New Delhi: Despite a seven-month drop in global oil prices, India’s state-owned fuel merchants have been able to recover their losses after maintaining rates for a record-breaking five months despite rising costs.
As demand wanes due to recession worries, the price of international benchmark Brent crude last week dropped below USD 90 a barrel for the first time since early February. After recovering, it is now selling at USD 92.84 per barrel, the lowest price in the previous six months.
Despite positive developments like Russia’s decision to keep the North Stream pipeline offline and production cuts by the producers cartel OPEC and its partners (OPEC+), prices plummeted.
However, this has not resulted in any changes to India’s retail pricing for gasoline and diesel, which have been frozen for a record-breaking 158 days.
Oil Minister Hardeep Singh Puri attempted to link the lack of a revision to losses state-owned fuel retailers incurred by maintaining rates when international oil prices climbed to multi-year highs in his Friday response to questioning from reporters regarding the lack of a revision.
“When (international oil) prices were high, our (petrol and diesel) prices were already low,” he had said. “Have we recouped all our losses?” he went on to ask.
He did not, however, go into detail about the losses experienced by maintaining rates unchanged since April 6.
On September 8, the average price of the crude oil that India buys was USD 88 per barrel. Its monthly average had been USD 102.97 in April before increasing to USD 109.51 in May and USD 116.01 in June. In July, when the Indian basket averaged USD 105.49 per barrel, prices began to decline. It was USD 97.40 on average in August and USD 92.87 so far in September.
Indian Oil Corporation (IOC), Bharat Petroleum Corporation Ltd (BPCL), and Hindustan Petroleum Corporation Ltd (HPCL), three state-owned fuel retailers, have been ineligible to exercise their right to raise the retail selling price of gasoline and diesel in accordance with international prices for more than five months.
As the price of oil rose internationally, they were at one time losing Rs 20–25 on each litre of diesel and Rs 14–18 on each litre of gasoline. The decline in oil prices has reduced these losses.
“There are no under-recovery (losses) on petrol now. For diesel, it will take some time to reach that level,” an official said.

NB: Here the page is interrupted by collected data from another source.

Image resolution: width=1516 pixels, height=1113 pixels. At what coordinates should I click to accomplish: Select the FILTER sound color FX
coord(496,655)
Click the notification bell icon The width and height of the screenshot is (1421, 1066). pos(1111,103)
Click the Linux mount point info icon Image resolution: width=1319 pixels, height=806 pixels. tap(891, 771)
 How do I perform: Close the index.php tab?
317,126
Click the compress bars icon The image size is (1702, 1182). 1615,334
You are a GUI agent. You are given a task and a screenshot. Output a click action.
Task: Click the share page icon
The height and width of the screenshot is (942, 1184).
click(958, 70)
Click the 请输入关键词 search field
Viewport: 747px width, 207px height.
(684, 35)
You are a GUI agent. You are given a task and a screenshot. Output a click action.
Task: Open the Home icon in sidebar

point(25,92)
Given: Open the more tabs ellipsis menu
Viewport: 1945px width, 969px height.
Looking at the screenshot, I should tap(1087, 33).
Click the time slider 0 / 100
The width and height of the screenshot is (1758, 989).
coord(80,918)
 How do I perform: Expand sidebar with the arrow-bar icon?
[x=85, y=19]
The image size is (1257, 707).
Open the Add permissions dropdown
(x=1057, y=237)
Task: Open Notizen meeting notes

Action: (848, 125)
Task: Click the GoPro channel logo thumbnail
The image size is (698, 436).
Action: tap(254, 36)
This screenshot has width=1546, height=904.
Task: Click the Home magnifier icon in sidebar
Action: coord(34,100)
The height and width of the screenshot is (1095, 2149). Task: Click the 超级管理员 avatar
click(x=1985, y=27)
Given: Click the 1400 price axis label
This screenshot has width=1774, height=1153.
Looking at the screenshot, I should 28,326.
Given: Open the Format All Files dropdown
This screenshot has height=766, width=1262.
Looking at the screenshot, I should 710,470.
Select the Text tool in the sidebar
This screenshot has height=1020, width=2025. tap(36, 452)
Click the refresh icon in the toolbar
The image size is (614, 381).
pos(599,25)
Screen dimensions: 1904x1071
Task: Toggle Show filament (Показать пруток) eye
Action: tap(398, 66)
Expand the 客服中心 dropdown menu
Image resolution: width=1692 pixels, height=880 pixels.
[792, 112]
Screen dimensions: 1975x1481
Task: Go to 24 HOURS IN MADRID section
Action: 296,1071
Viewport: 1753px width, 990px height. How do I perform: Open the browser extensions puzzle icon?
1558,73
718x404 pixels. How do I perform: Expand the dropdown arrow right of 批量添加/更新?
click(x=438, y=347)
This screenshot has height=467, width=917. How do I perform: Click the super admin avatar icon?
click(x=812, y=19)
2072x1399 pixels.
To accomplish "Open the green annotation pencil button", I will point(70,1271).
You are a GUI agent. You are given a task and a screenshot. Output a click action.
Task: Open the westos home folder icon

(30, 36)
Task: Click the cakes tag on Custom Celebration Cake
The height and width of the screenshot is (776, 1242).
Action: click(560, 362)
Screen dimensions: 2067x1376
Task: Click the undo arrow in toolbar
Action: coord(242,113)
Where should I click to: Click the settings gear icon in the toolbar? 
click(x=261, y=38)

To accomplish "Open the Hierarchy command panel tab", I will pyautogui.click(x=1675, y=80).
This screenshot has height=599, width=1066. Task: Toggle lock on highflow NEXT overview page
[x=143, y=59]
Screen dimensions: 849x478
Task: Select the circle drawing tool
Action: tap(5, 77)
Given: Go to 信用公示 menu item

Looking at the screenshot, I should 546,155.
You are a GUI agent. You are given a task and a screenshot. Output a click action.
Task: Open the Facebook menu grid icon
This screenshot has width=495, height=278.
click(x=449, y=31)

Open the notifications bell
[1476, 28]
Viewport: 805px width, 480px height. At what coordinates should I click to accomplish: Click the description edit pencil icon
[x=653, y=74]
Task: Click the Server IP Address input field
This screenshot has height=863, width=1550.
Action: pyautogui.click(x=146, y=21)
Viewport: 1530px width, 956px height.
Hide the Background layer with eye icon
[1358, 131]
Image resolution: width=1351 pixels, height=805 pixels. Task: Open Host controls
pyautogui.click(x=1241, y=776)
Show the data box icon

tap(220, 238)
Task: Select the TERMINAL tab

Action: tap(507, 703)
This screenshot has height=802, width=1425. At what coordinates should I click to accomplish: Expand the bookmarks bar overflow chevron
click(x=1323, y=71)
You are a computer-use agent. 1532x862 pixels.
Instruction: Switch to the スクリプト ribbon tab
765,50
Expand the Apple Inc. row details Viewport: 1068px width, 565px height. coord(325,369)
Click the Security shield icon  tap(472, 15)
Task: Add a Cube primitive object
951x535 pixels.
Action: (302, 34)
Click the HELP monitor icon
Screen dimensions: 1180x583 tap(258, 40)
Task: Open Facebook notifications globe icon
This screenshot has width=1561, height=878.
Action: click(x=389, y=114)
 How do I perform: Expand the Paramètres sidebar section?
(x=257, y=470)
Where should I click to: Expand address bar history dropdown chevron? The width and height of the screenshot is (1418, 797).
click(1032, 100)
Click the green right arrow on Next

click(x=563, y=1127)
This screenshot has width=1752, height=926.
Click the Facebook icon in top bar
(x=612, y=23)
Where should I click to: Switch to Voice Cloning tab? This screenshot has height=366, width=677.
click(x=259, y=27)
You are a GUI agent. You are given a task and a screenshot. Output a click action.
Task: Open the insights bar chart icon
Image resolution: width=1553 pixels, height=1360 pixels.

However, since oil companies will be permitted to recover losses they have accrued through selling fuel below cost during the previous five months, it is unlikely that this will result in an immediate decrease in rates, according to another official.
Puri had said on Friday that in order to provide some respite, the price of crude oil must remain at USD 88 per barrel or drop below it.
Since imports account for 85% of India’s oil requirements, developments on the international markets have a direct impact on retail pump prices.
IOC, BPCL, and HPCL are tasked with daily cost-based revisions to the retail price of gasoline and diesel. However, they did so starting on November 4, 2021, shortly before elections in states like Uttar Pradesh, for a record 137 days.
When the previous freeze expired on March 22 of this year, prices increased by Rs. 10 per litre in just over a fortnight before a fresh freeze started on April 7.
Petrol currently costs Rs 96.72 a litre and diesel Rs 89.62 in the national capital. This is down from Rs 105.41 a litre price on April 6 for petrol and Rs 96.67 a litre for diesel as the government cut excise duty to cool rates.
The Rs 10 per litre price hike that took place between March 22 and April 6 wasn’t enough to cover the cost, and the new freeze meant that more losses would accrue, according to officials.
At assist the government in controlling inflation, which had already soared to a multi-year high, oil companies did not revise prices. If the cost of gasoline and diesel had been raised, it would have increased even more.
Due to the freeze, the three retailers reported a combined net loss for the June quarter of Rs 18,480 crore.
Diesel was deregulated in November 2014, and gasoline in June 2010. Since that time, the government has stopped providing oil companies with any subsidies to make up for any losses they may have suffered from selling petroleum below cost.
So when input costs decrease, the oil firms make up for their losses, the first official said.
The invasion of Ukraine by Russia on February 24 shocked the world’s energy markets. As sanctions were placed on Russia’s major exports by the international community, initial price spikes developed into persistent price increases. Before the invasion, Brent was trading at USD 90.21 per barrel. On March 6, it reached a 14-year high of USD 140.